Mean girls…we’ve all encountered them at some point or another in our lives. Maybe we don’t want to admit it – but maybe we WERE that mean girl in high school. The girl who picked on other girls for no reason whatsoever other than trying to hide our own insecurities. As we get older, everyone (hopefully) matures enough to put the claws away and accept people for who they are. We won’t get along with everyone but we are old enough to treat others with respect.

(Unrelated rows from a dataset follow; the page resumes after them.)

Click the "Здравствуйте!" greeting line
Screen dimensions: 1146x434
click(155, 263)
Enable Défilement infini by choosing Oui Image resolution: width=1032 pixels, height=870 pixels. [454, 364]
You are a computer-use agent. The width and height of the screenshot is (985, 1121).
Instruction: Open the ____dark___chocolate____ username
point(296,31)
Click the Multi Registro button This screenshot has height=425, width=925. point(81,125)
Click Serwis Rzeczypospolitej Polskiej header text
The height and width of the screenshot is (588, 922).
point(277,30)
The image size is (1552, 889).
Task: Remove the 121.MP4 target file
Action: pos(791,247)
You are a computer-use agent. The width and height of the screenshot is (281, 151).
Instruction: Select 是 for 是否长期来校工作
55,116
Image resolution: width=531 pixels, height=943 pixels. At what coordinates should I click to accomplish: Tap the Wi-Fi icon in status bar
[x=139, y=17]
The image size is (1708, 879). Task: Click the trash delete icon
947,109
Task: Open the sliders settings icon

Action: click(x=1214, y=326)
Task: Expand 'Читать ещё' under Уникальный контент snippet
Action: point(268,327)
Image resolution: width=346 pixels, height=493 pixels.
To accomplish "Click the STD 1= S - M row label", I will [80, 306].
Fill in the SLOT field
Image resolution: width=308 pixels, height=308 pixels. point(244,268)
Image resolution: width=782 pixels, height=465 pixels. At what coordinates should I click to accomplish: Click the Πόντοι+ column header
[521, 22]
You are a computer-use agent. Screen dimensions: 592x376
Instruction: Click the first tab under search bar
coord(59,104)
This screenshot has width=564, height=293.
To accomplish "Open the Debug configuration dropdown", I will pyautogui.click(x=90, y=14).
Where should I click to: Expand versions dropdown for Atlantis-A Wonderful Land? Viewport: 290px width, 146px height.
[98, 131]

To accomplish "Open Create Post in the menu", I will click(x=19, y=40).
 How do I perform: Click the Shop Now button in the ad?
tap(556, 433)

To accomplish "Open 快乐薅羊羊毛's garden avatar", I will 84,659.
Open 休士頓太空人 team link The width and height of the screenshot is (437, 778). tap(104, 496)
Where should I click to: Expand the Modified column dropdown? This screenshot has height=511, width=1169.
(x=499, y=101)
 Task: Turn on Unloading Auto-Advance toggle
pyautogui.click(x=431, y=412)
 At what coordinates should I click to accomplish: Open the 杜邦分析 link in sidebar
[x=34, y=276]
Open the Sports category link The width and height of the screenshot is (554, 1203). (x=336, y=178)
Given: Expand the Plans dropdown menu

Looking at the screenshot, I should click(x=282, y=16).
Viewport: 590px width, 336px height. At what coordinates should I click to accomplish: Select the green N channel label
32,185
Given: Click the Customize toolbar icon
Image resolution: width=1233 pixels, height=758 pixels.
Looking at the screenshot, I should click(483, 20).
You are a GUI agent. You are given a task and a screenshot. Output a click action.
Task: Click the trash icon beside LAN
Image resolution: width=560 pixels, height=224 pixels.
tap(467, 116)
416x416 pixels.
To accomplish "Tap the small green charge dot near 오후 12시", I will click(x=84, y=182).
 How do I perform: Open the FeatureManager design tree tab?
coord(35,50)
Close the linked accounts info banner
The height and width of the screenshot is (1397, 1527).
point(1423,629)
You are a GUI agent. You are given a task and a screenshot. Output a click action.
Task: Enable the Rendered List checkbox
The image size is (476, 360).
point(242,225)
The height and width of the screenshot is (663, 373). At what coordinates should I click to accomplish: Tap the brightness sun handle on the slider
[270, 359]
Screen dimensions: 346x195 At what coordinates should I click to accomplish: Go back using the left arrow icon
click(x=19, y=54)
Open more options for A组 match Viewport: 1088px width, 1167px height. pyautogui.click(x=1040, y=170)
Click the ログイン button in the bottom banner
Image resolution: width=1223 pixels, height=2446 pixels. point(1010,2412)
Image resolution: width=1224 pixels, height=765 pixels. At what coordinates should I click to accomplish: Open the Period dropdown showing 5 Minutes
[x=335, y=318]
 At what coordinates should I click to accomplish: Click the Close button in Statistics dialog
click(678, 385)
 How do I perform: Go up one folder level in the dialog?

However what happens when the person that you treat the worst, the person that you’re constantly mean to, is yourself?
My Inner Mean Girl
We all have those moments as women, friends, and especially moms when we feel we aren’t good enough. Why is that we make it a point to tell ourselves we aren’t good enough on a daily basis? If a friend of mine had her kids zone out on their iPad in order to get some work done, I would say to her, “You did what you needed to do to get your work done and there is nothing wrong with that.” However right now, my kids are on their iPads so I can gather my thoughts and write, and all I keep thinking is how horrible it is that they are glued to this electronic device.
I’m not one of those moms who can stay silent when the kids are running around in circles yelling, “She hit me!” and “He hit me first!” I am a yeller. I yell, I get mad, and I’m grateful we have central air and don’t need to open our windows for all the neighbors to hear. Then, after the kids go to bed, instead of relaxing on the couch, I berate myself for not keeping my cool. What kind of mother screams at her kids? How can they ever know you love them when all you do is scream at them?
My inner mean girl takes on an evil form in body image. (Shameless “Mean Girls” reference). I think it’s natural to have areas of your body you aren’t thrilled with. Areas that you would like more toned, less flabby or less saggy. What’s not normal is berating yourself over those areas of your body. Since high school I’ve had body issues with my stomach. For some reason my stomach defines my level of fitness. So when I don’t like what I see it’s immediately, “Why did eat this?” “You should’ve just eaten a salad.” Or when it’s really bad, “You’re fat, gross, disgusting.” Basically any other horrible adjective you can think of. If I’m being honest, most days are the really bad days.
Silencing My Inner Mean Girl
I would never say someone was a bad mother because she yelled. I would never say someone was negligent because they let their child watch TV so they can get some work done (or just have some peace). Most importantly, I would NEVER say to someone that they were fat, gross or disgusting. Why? Because it’s not nice. It’s horrible, it’s mean. So why do I say these things to myself? Maybe it’s because I am my own worst critic. Maybe it’s because I give others grace and realize that no one is perfect, but I don’t give myself the same grace.
What I do know is that your mind is a very complicated entity. It listens intently. It will start to believe all these horrible things we say to ourselves on a daily basis. Once we start believing it, it’s easy to keep saying it and the vicious cycle continues. My goal is to end that cycle.
Instead of focusing on the kids being on their electronics, I will focus on the time I spend with them by the pool or helping them learn to ride a bike. Instead of calling myself a horrible mother because I yell at them, I will acknowledge that as much as I love my kids, they can be insanity inducing little monsters. Most importantly, I will give myself grace when it comes to my body. I might not ever get to the point of body positivity, but maybe just body acceptance. Accepting that this is how I look. My stomach looks the way it does because two humans grew in there.
I doubt this is an easy thing to do and I’m sure it will take some time and a lot of practice. However I think we as moms, and women in general, just need to cut ourselves some slack. We live by the mantra of, “Treat others the way you want to be treated.” Maybe a better mantra would be “Treat YOURSELF the way you treat OTHERS.”